There is a real chance that by the end of this calendar year, December, 2007, Congress will finally recognize the stewardship contributions of private landowners and will provide real financial rewards ($$) and incentives for conservation on private land.  
 
Under the leadership of Senate Finance Committee Chair Max Baucus (D-MT), and Senator Charles Grassley (R-IA), last week the Senate Finance committee marked up (meaning: approved in committee votes) new legislation to “Make Permanent the Special Rule Encouraging Contribution of Capital Gain Real Property for Conservation Purposes.” What does this mean? It means conservation easements will continue to qualify for significant federal IRS tax deductions.
 
The Pension Protection Act of 2006 (re: the “Special Rule Encouraging. . .) made a number of steps up from previous incentives for conservation. These increased incentives make conservation an economically viable solution for America’s landowners.
 
Here is some of the language directly from the legislation:
“Individuals may deduct the fair market value of any qualified conservation contribution to an organization described in section 170 (H)(1)(A) to the extent of the excess of 50% of the contribution base over the amount of all other allowable charitable contributions.” 

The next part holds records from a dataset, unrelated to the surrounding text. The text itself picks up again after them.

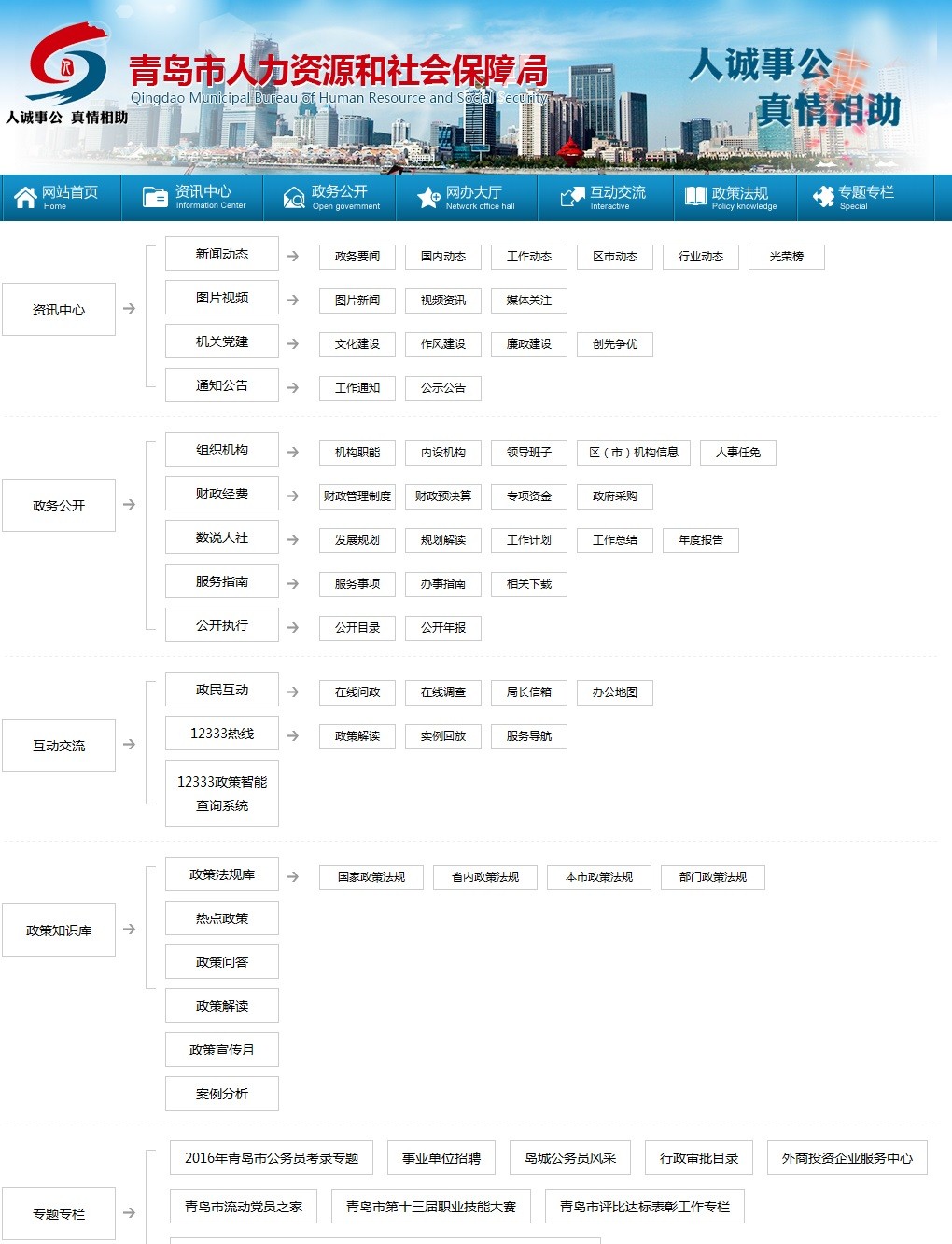Click the red bureau logo in header

(x=67, y=63)
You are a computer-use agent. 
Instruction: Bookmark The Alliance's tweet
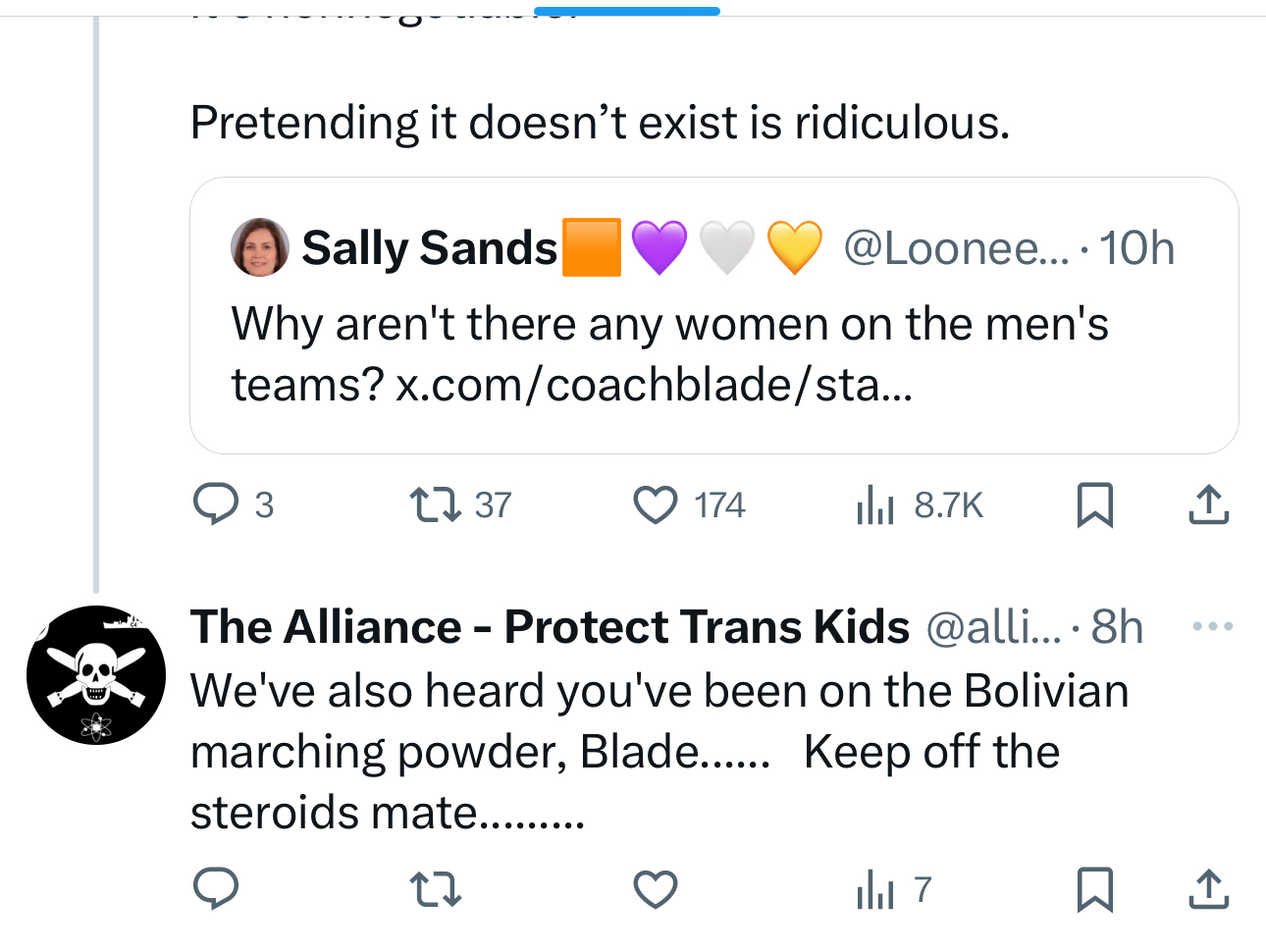[1094, 889]
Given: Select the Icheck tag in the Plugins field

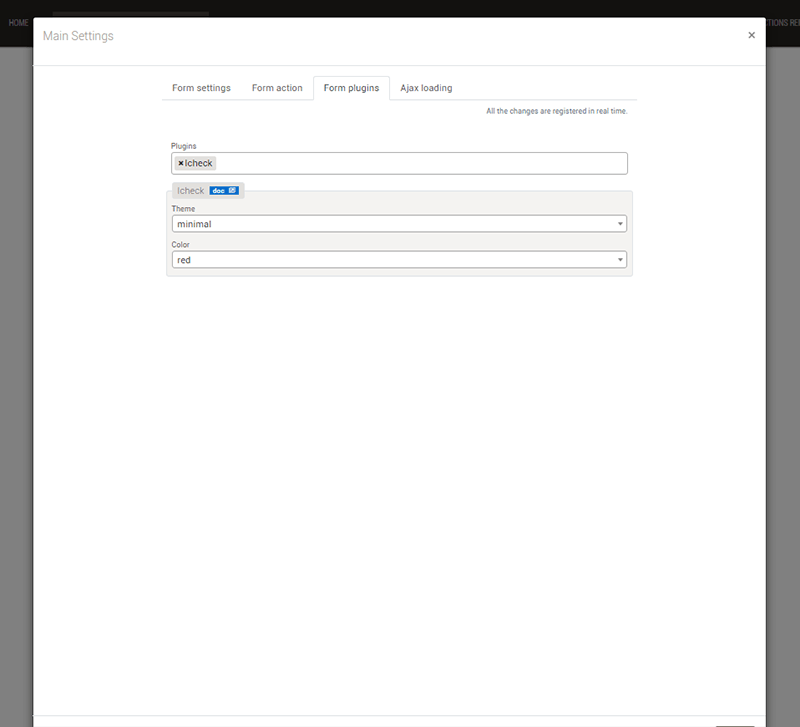Looking at the screenshot, I should click(x=199, y=163).
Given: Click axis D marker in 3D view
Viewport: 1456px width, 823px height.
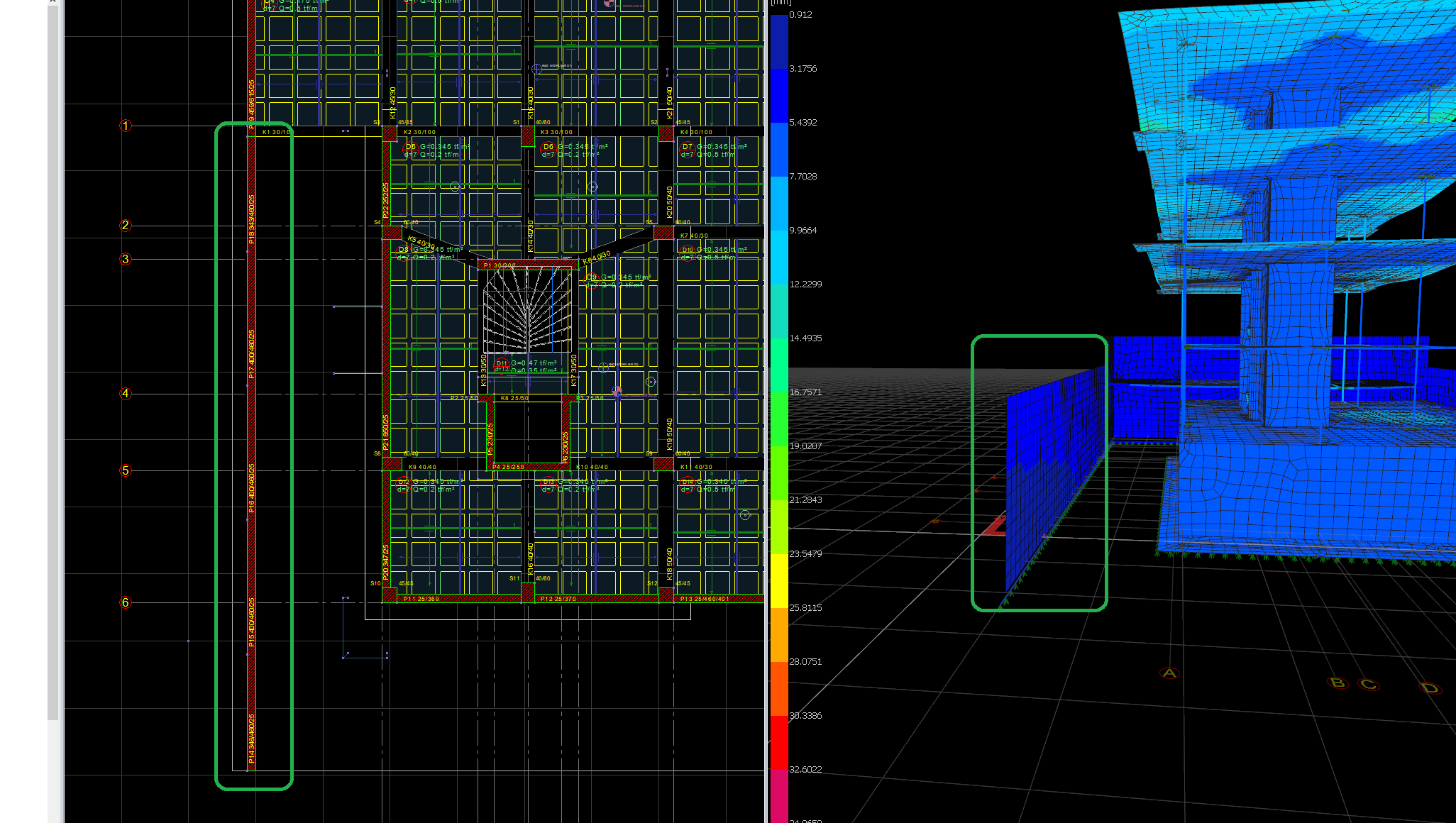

This is up from 30%. Also,
“Individuals are allowed to carryover any qualified conservation contributions that exceed the 50% limitation for up to 15 years.”
This is up from 5 years. 
 
For a farmer or rancher (50% or more of their gross income comes from the trade or business of farming) the incentives are even greater allowing for 100% of a conservation contribution to be deductible as long as the property remains available for agricultural production. On top of the deduction, it also means the land can remain working and providing income for farmers, ranchers, and the communities that depend on them.
 
Depending on individual circumstances, these provisions mean real money and real tax deductions for landowner’s pockets. See our Conservation Tax Center and PLN for the full language specifics of these important provisions. Unless this legislation passes, these provisions are set to expire after 31 December 2007. 
 
The Finance Committee also approved new legislation sponsored by Senator Crapo (R-ID) to “Provide Tax Credit for Recovery and Restoration of Endangered Species.” The proposed legislation provides
a credit against income taxes for (1) costs paid or incurred by an eligible taxpayer for conservation of qualified species pursuant to a habitat management plan, (2) a percentage of the loss in value to real property attributable to an easement placed on property pursuant to habitat protection agreements.” 
The allowable credit amount is 100% of costs paid or incurred for perpetual habitat protection agreements. In plain English, landowners that want to improve endangered species habitat on their land will now be compensated for their efforts in the form of tax credits. Landowners will need a qualified appraisal for their tax return (see PLN for Appraisers).
 
These initiatives are huge, and long overdue, and in the long run should be a great boon for farmers and ranchers across the country from Maine to California. 
 
Be sure to contact a good lawyer familiar with these important conservation tax provisions, and a qualified appraiser.